─── EXCERPTED DATA
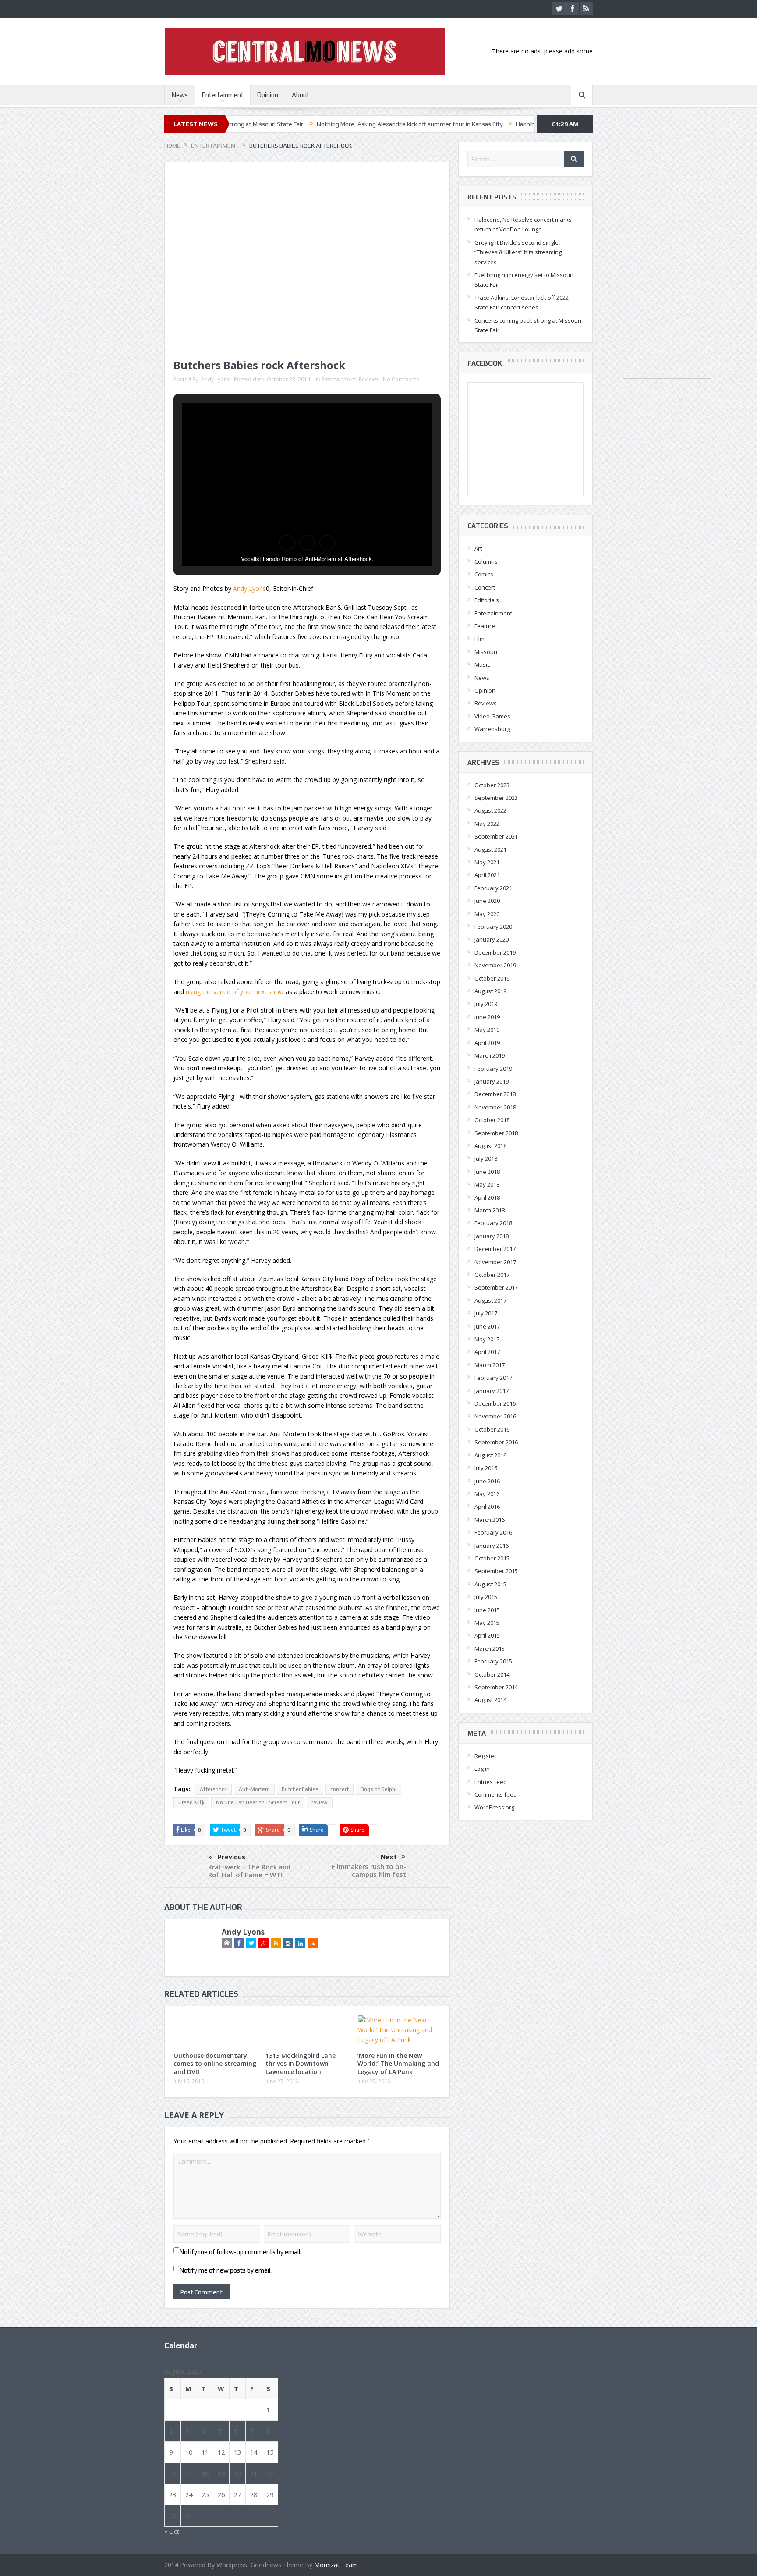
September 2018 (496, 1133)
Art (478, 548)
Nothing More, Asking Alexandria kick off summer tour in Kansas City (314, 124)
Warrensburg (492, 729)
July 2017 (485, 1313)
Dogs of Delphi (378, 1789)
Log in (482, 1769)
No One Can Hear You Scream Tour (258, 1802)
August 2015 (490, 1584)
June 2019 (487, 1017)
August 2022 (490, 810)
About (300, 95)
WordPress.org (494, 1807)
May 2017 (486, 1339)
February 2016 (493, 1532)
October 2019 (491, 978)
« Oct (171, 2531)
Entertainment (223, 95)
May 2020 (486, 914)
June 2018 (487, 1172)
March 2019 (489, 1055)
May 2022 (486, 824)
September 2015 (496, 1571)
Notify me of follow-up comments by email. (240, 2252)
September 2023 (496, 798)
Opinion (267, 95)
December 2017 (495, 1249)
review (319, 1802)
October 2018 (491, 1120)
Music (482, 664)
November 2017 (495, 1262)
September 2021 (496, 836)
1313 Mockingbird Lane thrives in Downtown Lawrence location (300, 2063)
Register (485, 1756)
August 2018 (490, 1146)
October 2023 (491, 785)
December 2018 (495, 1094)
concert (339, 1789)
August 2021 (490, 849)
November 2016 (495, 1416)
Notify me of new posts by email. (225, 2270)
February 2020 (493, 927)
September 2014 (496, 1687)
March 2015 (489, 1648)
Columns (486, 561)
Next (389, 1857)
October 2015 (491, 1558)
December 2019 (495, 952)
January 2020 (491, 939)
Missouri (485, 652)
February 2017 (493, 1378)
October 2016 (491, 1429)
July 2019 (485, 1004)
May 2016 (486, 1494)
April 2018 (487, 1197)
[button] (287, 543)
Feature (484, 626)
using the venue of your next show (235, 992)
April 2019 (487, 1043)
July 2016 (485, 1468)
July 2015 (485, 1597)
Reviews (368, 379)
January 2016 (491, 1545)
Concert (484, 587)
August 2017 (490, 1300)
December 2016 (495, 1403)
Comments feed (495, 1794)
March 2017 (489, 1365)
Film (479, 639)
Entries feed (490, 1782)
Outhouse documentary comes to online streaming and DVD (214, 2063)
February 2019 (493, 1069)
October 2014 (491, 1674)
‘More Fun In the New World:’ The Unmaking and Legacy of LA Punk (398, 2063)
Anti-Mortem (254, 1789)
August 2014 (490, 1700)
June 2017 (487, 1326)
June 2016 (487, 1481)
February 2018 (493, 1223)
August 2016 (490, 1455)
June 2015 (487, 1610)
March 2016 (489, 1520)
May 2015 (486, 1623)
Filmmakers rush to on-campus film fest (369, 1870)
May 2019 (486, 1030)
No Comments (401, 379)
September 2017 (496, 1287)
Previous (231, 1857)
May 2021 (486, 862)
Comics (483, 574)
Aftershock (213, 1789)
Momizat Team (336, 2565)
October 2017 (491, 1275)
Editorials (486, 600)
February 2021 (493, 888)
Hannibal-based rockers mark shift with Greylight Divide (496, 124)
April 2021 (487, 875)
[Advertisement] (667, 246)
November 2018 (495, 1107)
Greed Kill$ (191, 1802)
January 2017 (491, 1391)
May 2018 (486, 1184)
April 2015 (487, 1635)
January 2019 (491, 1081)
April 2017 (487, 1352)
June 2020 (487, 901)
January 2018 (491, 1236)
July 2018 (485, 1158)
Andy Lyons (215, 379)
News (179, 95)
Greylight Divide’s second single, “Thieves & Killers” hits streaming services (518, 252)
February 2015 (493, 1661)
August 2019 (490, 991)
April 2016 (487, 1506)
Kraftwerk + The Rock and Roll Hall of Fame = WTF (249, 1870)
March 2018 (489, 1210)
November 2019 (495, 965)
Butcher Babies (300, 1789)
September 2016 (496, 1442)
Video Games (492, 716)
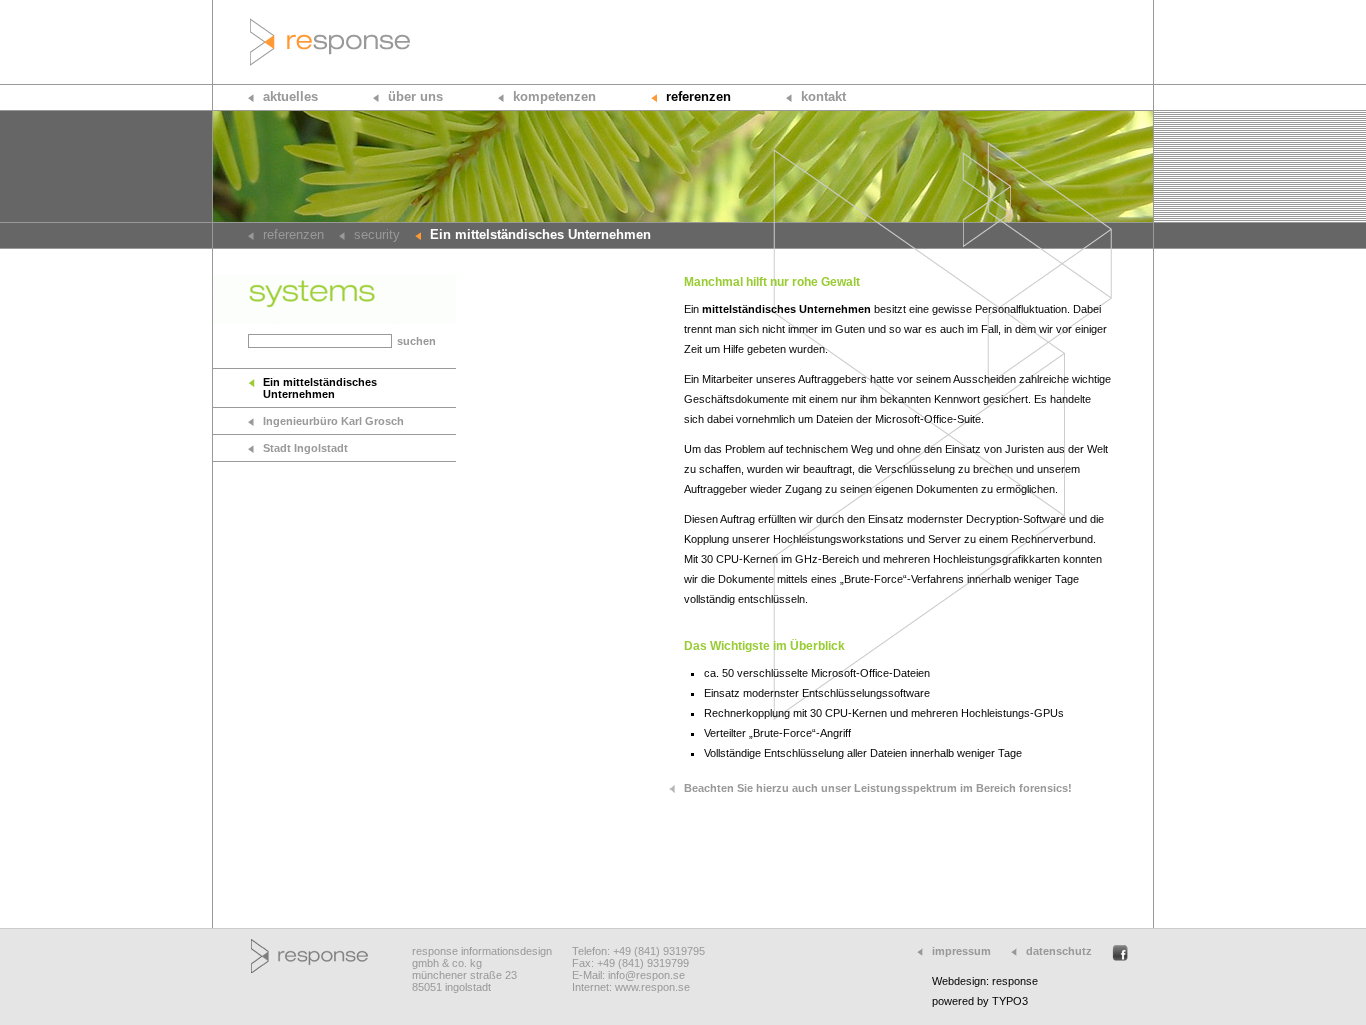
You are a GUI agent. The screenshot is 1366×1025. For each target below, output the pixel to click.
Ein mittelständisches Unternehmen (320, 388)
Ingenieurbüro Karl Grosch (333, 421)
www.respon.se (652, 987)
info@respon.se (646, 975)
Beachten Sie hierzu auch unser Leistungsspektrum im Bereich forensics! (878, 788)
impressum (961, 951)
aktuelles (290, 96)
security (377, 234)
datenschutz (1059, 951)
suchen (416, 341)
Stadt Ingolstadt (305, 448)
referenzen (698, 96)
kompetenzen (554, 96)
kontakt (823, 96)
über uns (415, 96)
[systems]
──────
◆ PROBLEM STATEMENT: Would you copy every line of the entries in which "August" appears?

◆ REPLY:
August 2015 (490, 1584)
August 2022 (490, 810)
August 2018 (490, 1146)
August 2021 (490, 849)
August 2017 (490, 1300)
August 2014 (490, 1700)
August 2016 (490, 1455)
August 2019 (490, 991)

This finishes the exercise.